Pedras e emoções:

os percursos do patrimônio


Marlise Giovanaz


Notas
Referências

RESUMO
O texto propõe uma breve reflexão sobre o tema do patrimônio cultural e as bases filosóficas e históricas sobre as quais se estruturou este debate no Brasil. Procurou-se apontar as principais críticas recebidas pelo programa de preservação adotado no país e a implementação, a partir do ano 2000, da política de preservação do patrimônio imaterial, como uma tentativa de ampliar e atender aos grupos excluídos pela política cultural fundamentada na materialidade.
PALAVRAS-CHAVE: Patrimônio cultural. Preservação. Memória social. Patrimônio imaterial.

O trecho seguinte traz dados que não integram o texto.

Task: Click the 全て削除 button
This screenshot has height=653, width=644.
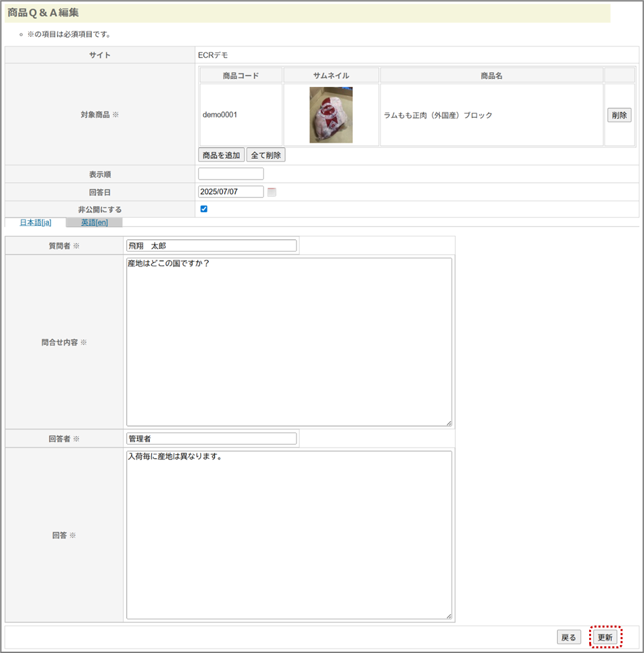Action: (x=266, y=155)
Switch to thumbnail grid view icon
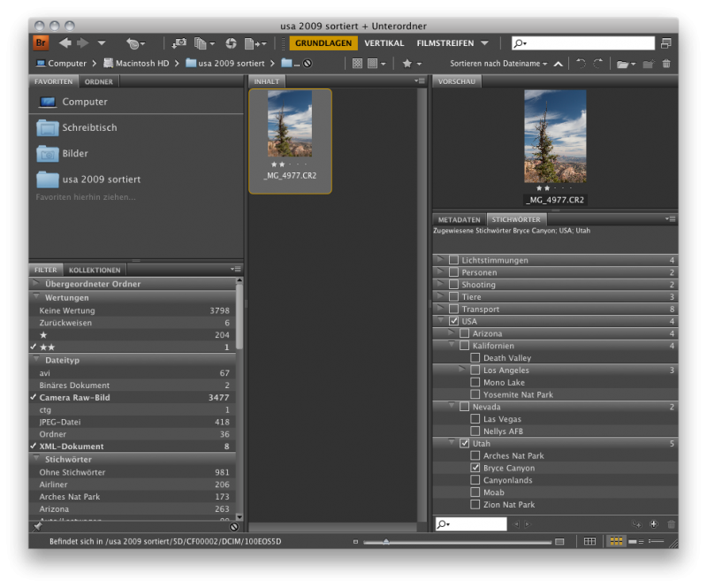The width and height of the screenshot is (707, 588). [x=616, y=541]
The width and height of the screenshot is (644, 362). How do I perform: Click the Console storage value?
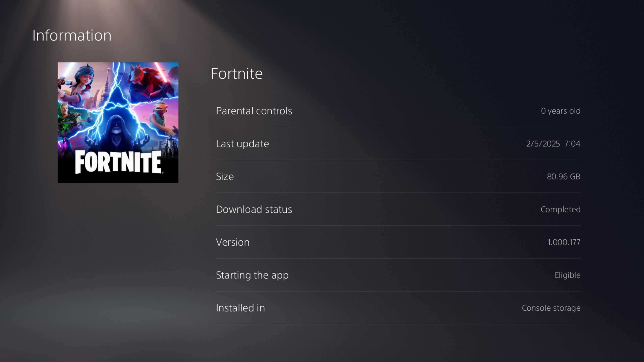pyautogui.click(x=551, y=308)
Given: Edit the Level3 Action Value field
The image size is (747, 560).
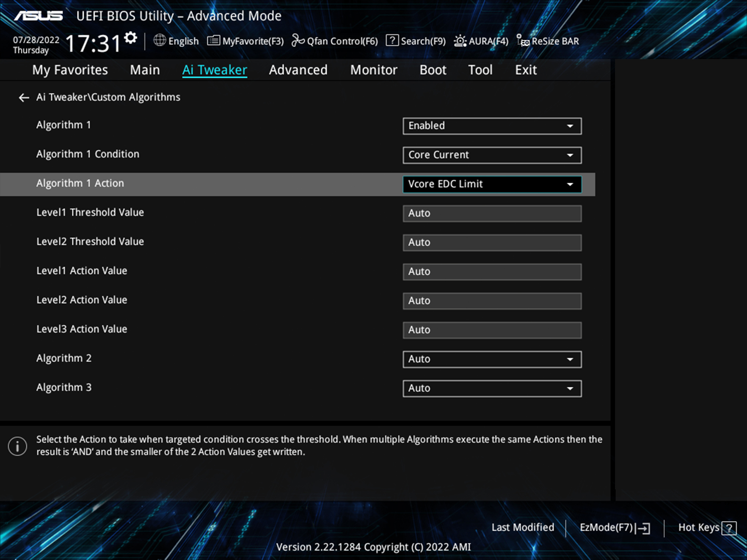Looking at the screenshot, I should tap(492, 330).
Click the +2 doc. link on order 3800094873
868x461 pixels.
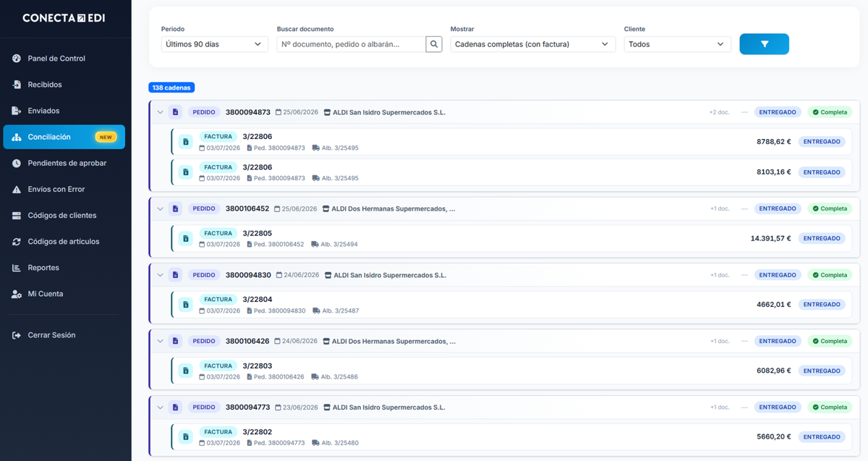pyautogui.click(x=719, y=112)
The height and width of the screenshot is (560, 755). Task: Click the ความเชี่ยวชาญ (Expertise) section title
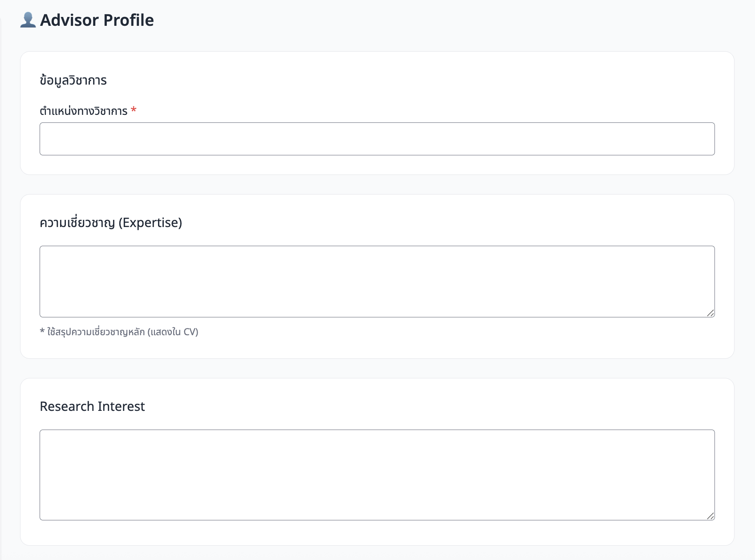pyautogui.click(x=111, y=223)

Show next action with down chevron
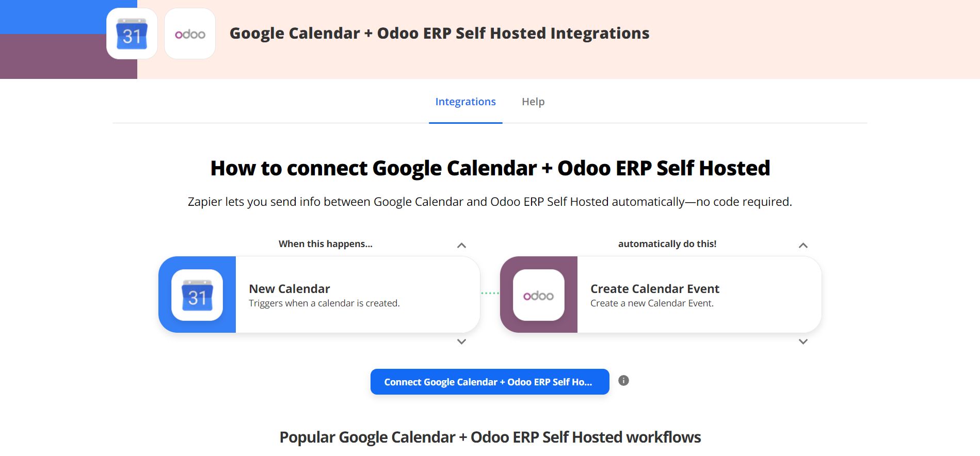(803, 341)
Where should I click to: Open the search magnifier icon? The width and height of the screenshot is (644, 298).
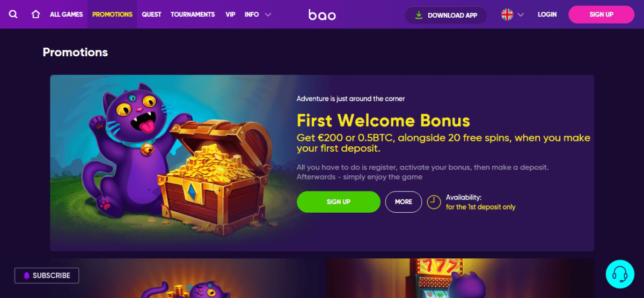point(13,14)
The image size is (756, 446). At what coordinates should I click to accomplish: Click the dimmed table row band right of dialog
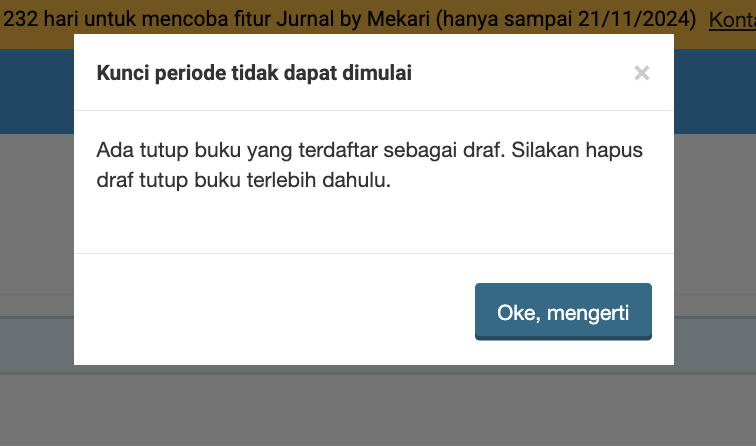[715, 345]
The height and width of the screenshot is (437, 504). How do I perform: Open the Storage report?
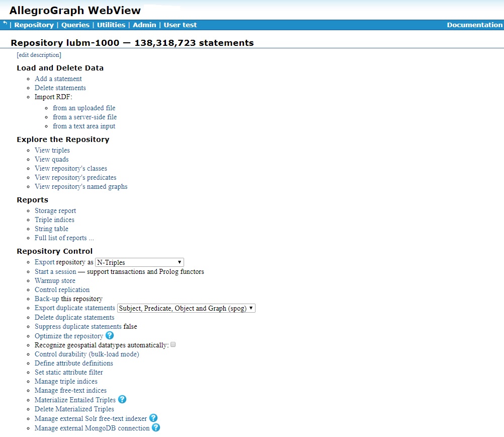click(x=55, y=210)
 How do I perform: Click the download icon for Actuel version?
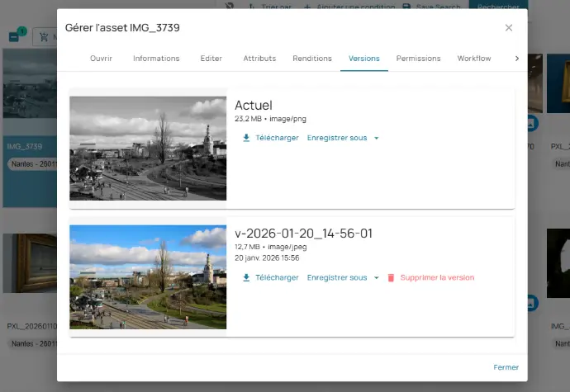tap(246, 138)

As modificações que ocorrem no espaço onde habitamos afetam diretamente nossos trajetos diários e lugares referenciais. No contexto em que vivemos, onde os espaços são duramente disputados pelo mercado imobiliário, o problema da preservação do dito patrimônio histórico e cultural está na ordem do dia. Neste texto me proponho a levantar alguns elementos para discussão a partir do problema da preservação da memória tendo como base o patrimônio cultural.

A cidade guarda em sua imagem marcas de vários momentos diferentes de luta: as teimosas marcas inscritas nas pedras das calçadas, os monumentos erguidos aos sucessivos vencedores, ou seja, marcas do passado que recebem significados diversos no transcorrer do tempo. Nesse processo de construção e edificação ao longo da história, as tentativas de construção de uma memória social sempre passam por um julgamento do passado, visto como inferior ao presente. A política brasileira de preservação de patrimônio histórico deriva dessa política geral em respeito à História. Ao atribuir à História uma única voz e uma única direção, se escondem e se silenciam outras narrativas de acontecimentos passados e presentes. E essa história se torna “oficial”, a única necessária e documentável.

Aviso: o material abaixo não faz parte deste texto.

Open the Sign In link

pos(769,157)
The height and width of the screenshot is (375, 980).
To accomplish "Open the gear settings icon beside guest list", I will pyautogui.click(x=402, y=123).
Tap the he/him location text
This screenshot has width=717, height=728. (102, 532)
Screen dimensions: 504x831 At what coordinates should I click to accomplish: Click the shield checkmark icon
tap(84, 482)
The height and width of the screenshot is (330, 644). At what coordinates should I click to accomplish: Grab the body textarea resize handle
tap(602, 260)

Cada geração relê e refaz o patrimônio de sua Nação, em uma leitura feita do presente em direção ao passado, que é lido e interpretado de acordo com os sistemas simbólicos vigentes que lhe atribuem significados. Partindo dessa premissa, resta-nos pensar qual patrimônio desejamos preservar. Como nos coloca Ulpiano Bezerra de Menezes


[...] qual cidade vamos preservar? A cidade dos antepassados, dos heróis fundadores (e dos vilões), dos donos do poder, de ontem de hoje? Ou conforme a fonte de informação, a cidade dos eruditos e dos historiadores, dos poetas oficiais, dos urbanistas, dos tecnocratas planejadores? Dos habitantes? Quais? Dos homens da rua e daqueles que com suas mãos a constrói, simples instrumento? (MENEZES ,1992)

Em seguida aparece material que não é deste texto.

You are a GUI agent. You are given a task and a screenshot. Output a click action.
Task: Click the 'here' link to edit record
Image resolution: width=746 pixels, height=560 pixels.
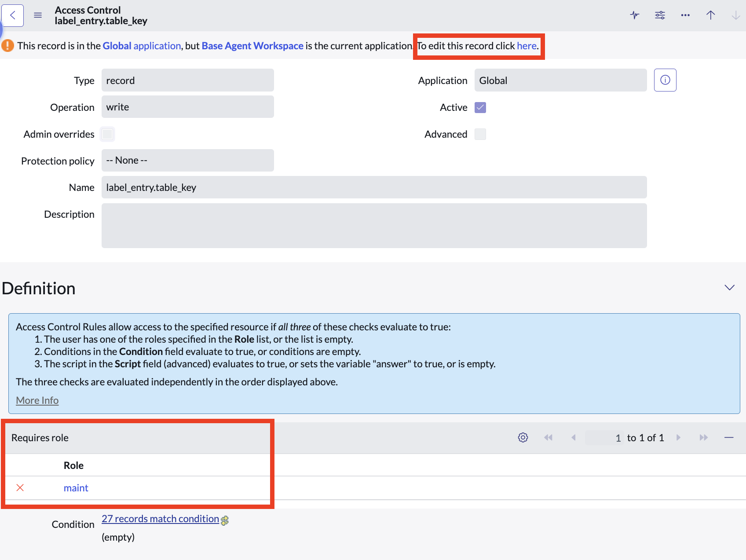(x=527, y=46)
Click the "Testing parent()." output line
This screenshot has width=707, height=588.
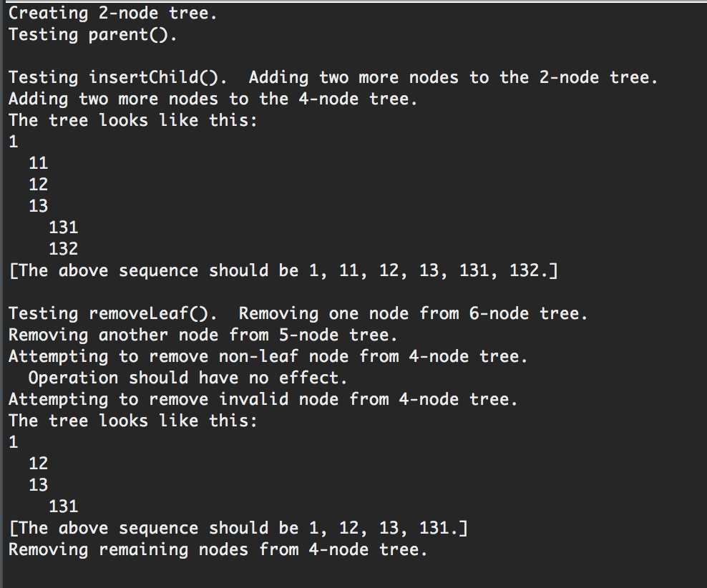click(x=92, y=34)
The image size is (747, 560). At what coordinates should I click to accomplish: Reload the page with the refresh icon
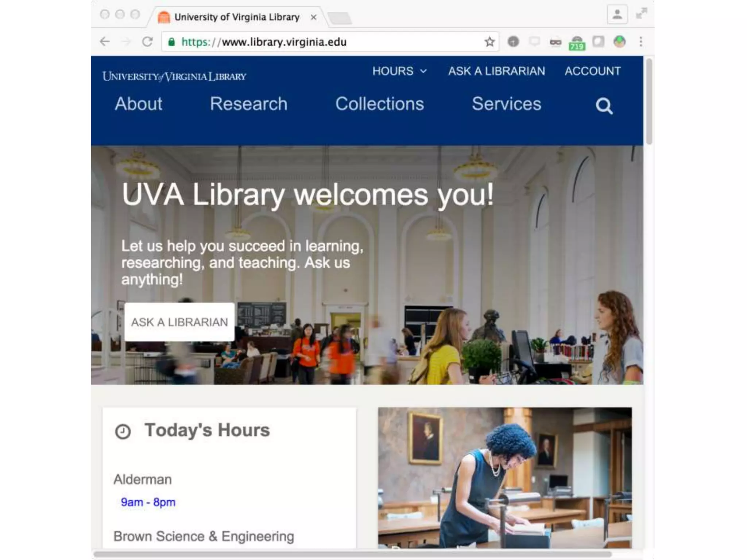tap(147, 42)
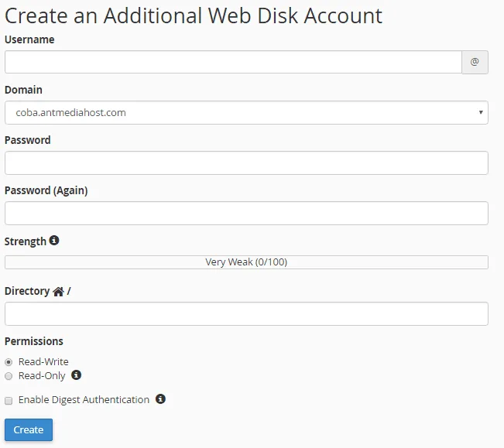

O autor sugere que é necessário abordar o problema das cidades como um campo de forças onde se travam as lutas sociais, políticas, afetivas, identitárias e a paisagem que resulta dessas disputas é uma acumulação de tempos. (MENEZES,1992)

Porém não é este o modelo real e palpável que se nos apresenta. Nossa realidade é de destruição dos lugares de memória, de desenraizamento, de desconstrução dos suportes sociais da memória coletiva. Todos esses elementos são criadores dos sentimentos de continuidade, de preservação e com sua paulatina destruição o cidadão sente-se progressivamente excluído nos seus sentimentos coletivos em relação ao passado. Pierre Nora destaca que “os lugares de memória são antes de tudo restos”. São sobreviventes de um tempo que já não existe, em uma sociedade onde a positividade está ancorado no novo e não no antigo, no futuro e não no passado. Segundo o autor:


Museus, arquivos, cemitérios e coleções, festas, aniversários, tratados e monumentos, santuários, são as marcas e testemunhos de uma outra época. São os rituais de uma sociedade sem rituais, sacralizações passageiras de uma sociedade que continuamente dessacraliza, sinais de reconhecimento e de pertencimento de grupo em uma sociedade que só tende a reconhecer indivíduos iguais e idênticos. (NORA , 1993)

Maurice Halbwachs [1] em sua obra A Memória Coletiva também levanta a questão da preservação dos espaços para a manutenção da memória coletiva dos cidadãos. O autor ressalta que a permanência e a estabilidade dos objetos materiais que nos cercam e com os quais estamos em contato diário nos propicia um equilíbrio mental, como se fosse uma sociedade silenciosa e imóvel, estranha às nossas transições e mudanças, proporcionando-nos uma sensação de ordem e de continuidade. O nosso entorno material conserva nossas marcas e a de nossos mais queridos, lembram-nos fatos importantes de nossa vida individual e estão associados à memória de nosso grupo. Todo espaço habitado recebe as marcas dos indivíduos que nele transitam. Os quarteirões no interior da cidade, bem como as casas que os constituem, estão também ligados ao solo, como as árvores, os rochedos e as montanhas.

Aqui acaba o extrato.